For the last month the Mediterranean had been as calm as a lake—much more so, indeed, than that of Geneva under certain winds—and the fine weather promised to continue. This was fortunate for several reasons; the chief one being that the Scamandre was a very old boat, not calculated to encounter heavy seas; and in fact was said to be making her last voyage before condemnation to short coasting or river service. With great exertion she could be propelled at the rate of something under eight knots an hour; but the engineer respected the age of her machinery, and did not tax its powers. She was also very dirty, and the crew did their best to keep her in countenance; at the same time, there were few places on deck to sit down upon, except such accommodation as the coils of rope, water-barrels, and chicken coops afforded.
Scunandre
It is far from my intention, however, in thus speaking of the old Scunandre, to run down the admirable service of French mail steamers plying between Marseilles and the Levant generally.

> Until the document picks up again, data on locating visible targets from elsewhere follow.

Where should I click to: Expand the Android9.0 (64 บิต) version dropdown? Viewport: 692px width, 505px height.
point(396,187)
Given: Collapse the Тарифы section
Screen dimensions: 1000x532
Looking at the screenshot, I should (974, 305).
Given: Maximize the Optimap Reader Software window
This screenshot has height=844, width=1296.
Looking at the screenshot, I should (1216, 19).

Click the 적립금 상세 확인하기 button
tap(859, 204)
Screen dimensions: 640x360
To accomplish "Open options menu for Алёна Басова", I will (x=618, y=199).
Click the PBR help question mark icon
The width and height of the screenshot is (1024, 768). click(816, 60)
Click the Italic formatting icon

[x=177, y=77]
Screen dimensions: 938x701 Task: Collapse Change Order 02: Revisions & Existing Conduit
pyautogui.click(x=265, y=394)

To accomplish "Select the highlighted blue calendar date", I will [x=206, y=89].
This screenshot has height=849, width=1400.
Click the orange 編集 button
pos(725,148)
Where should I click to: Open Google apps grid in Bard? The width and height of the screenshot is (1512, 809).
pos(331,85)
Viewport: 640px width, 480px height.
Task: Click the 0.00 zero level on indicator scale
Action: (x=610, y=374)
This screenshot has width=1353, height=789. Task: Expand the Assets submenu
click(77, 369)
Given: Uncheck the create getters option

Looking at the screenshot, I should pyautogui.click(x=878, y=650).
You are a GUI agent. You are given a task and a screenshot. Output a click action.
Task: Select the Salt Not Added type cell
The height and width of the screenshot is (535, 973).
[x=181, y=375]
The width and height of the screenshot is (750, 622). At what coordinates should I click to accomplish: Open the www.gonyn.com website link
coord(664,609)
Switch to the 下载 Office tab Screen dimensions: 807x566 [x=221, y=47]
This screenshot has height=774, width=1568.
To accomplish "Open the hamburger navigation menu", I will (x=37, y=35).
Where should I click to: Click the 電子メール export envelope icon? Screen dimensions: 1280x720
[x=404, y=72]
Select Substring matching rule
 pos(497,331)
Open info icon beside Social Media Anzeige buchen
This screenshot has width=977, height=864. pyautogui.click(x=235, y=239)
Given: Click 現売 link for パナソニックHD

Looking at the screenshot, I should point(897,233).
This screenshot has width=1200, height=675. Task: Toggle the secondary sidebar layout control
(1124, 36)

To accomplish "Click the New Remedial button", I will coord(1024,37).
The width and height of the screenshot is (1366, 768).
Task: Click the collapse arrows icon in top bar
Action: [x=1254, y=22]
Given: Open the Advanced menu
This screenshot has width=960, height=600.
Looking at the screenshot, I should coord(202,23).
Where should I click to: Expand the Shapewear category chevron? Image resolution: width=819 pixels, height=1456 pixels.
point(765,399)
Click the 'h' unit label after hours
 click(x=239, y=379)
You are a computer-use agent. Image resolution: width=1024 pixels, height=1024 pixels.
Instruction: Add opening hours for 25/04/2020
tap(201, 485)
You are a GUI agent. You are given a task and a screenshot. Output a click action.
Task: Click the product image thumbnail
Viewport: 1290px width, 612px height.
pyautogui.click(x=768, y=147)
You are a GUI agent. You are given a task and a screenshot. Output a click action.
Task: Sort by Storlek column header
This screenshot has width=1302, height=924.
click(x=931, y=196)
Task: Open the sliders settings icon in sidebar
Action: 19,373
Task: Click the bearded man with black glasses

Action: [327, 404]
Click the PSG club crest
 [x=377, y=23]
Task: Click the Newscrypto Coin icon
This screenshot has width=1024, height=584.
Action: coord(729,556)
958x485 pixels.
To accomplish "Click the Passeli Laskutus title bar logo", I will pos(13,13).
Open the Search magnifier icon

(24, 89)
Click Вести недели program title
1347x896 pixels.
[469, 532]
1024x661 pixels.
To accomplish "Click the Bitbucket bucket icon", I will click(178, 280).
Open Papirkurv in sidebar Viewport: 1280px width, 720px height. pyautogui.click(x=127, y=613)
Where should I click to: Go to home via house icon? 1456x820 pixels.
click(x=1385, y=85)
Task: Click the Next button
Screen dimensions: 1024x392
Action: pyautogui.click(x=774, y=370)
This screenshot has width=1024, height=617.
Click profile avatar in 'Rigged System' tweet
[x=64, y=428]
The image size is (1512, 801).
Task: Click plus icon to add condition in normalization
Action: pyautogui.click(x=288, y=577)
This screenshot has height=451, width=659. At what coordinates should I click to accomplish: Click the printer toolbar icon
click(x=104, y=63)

On the contrary, their extreme punctuality, their moderate fares, and their excellent arrangements, entitle them to the attention of all tourists to whom time and money are objects. There is as little distinction observable between the appointments of their first and second class passengers, as on the foreign railways; and as there is, on the other hand, a great difference in the price, and no servants, nor persons considered by the administration to be in any way unfit society for educated and well-bred people, are admitted into the cabin, this part of the boat is the most extensively patronized. We mustered about twenty passengers, and the first class cabin had not above four or five, who looked so dull and lonely, that we quite commiserated them.
Indeed, one of them—a good-tempered American— preferred now and then coming to dine with us, “ to know what was going on,” as he said. There were two other classes still. The third, who had a species of cabin, still fore, to retire to at night; and the fourth, who bivouacked upon deck. And very pleasant was even this last way of travelling. I had come down a deck- passenger from Genoa to Leghorn ; from Leghorn to Civita Yecchia; and from Naples to Malta, with a knapsack (which comprised all my luggage, and which I had carried many times across the Alps) for my pillow; and I had learned to sleep as soundly upon planks as upon feathers. In the mild, warm nights, no bed-clothes were required; and in the finest palace in the world there was no such ceiling to a sleeping chamber as the deep blue heaven afforded, spangled with its myriads of golden stars, which gleamed and twinkled with a luster unknown to us in northern England.